‘Americans, don’t take this sitting down’ Russians say the suspension of Jimmy Kimmel’s show feels familiar. Here’s what became of the country’s TV comedy shows that dared to criticize the Kremlin.
On Wednesday evening, the American TV network ABC announced that it was indefinitely suspending comedian Jimmy Kimmel’s late-night talk show. The news came just hours after the head of the FCC, the U.S. broadcast regulator, who was appointed by President Donald Trump, blasted Kimmel for comments he made on his show two days earlier about the assassination of conservative activist Charlie Kirk.

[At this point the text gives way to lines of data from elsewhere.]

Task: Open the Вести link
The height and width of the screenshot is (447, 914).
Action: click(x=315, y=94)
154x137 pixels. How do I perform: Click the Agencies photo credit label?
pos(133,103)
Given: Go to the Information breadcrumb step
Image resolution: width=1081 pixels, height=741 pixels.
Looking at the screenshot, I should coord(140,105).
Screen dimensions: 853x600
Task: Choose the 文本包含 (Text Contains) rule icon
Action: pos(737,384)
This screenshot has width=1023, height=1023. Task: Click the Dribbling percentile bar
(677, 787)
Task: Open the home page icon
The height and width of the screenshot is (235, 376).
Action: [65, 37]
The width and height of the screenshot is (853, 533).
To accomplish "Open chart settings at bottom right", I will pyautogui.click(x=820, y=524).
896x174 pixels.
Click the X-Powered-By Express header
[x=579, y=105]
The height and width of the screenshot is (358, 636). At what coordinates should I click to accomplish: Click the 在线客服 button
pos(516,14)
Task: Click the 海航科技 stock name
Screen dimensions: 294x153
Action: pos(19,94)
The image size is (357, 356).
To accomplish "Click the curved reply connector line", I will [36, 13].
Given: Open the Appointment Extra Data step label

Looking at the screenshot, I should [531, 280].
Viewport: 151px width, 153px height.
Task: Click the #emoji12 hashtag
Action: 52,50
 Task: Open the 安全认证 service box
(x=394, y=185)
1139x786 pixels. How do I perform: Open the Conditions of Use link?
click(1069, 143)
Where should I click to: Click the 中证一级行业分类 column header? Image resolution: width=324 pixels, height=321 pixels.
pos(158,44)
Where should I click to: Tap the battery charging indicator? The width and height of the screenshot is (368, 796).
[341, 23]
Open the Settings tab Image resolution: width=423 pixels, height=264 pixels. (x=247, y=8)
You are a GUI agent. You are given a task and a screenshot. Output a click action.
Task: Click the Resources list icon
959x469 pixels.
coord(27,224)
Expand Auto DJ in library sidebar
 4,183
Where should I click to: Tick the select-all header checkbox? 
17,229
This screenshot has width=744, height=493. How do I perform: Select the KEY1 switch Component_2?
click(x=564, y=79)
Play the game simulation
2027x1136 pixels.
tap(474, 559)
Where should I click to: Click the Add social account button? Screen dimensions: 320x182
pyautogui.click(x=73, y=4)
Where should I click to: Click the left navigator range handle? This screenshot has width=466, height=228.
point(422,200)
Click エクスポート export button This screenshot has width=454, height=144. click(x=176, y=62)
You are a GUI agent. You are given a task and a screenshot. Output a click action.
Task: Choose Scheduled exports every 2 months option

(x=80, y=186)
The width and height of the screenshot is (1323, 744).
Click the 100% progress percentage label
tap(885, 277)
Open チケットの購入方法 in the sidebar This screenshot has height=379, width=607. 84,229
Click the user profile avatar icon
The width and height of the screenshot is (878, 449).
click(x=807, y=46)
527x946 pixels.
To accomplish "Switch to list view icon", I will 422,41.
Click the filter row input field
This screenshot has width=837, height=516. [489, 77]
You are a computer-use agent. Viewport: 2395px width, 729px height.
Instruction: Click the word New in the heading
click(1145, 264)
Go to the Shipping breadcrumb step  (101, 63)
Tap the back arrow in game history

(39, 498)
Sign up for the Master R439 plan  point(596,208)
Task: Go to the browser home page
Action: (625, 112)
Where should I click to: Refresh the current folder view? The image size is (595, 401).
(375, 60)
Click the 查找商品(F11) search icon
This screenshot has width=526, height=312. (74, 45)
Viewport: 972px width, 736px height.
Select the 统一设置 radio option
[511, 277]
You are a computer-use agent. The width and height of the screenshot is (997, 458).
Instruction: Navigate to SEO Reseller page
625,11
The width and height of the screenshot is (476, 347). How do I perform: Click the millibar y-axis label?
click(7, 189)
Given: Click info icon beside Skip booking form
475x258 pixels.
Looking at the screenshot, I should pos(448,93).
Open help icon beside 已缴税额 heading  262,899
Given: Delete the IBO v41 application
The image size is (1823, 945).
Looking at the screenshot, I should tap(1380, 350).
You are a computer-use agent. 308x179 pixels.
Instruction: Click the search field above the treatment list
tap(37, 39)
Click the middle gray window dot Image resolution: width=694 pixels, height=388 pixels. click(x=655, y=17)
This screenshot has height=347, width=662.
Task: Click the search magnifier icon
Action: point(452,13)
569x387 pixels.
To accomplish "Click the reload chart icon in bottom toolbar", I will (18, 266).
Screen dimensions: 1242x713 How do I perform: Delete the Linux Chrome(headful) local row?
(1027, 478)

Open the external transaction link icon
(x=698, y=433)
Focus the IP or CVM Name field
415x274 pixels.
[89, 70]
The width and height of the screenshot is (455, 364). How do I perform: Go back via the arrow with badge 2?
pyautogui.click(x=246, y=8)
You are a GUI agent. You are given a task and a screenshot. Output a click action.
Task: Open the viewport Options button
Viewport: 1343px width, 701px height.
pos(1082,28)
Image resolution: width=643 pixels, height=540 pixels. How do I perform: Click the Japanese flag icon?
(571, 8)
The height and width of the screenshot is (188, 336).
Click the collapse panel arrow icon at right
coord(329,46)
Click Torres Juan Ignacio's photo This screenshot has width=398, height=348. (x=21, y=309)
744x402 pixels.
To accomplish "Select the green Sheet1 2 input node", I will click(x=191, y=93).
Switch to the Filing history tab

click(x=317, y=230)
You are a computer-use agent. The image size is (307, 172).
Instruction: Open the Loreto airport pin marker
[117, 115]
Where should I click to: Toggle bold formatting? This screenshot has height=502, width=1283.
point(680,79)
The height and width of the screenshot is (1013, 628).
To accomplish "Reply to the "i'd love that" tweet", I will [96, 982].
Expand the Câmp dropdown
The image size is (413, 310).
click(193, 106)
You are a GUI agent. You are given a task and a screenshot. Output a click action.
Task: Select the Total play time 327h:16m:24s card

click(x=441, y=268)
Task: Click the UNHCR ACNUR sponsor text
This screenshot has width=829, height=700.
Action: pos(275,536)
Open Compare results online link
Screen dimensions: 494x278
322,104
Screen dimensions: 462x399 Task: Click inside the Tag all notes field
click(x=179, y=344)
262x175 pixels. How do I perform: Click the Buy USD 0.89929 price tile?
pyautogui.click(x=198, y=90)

Kimmel is now the second late-night host to be taken off the air under what many observers argue is undue political pressure from the Trump administration following public criticism of the president and his allies. Two months earlier, CBS announced it was cancelling The Late Show With Stephen Colbert, whose host has been one of Trump’s most prominent satirical critics for the past decade.
CBS claimed the cancellation was made for financial reasons and not based on the content of Colbert’s show. ABC has not explained its decision to pull Kimmel’s show, but it came shortly after two of the largest TV station owners in the U.S. said they would preempt the program on their channels in response to the host’s comments. According to Rolling Stone, multiple ABC executives said in meetings before the announcement that Kimmel had not “said anything over the line” but that “the threat of Trump administration retaliation loomed.”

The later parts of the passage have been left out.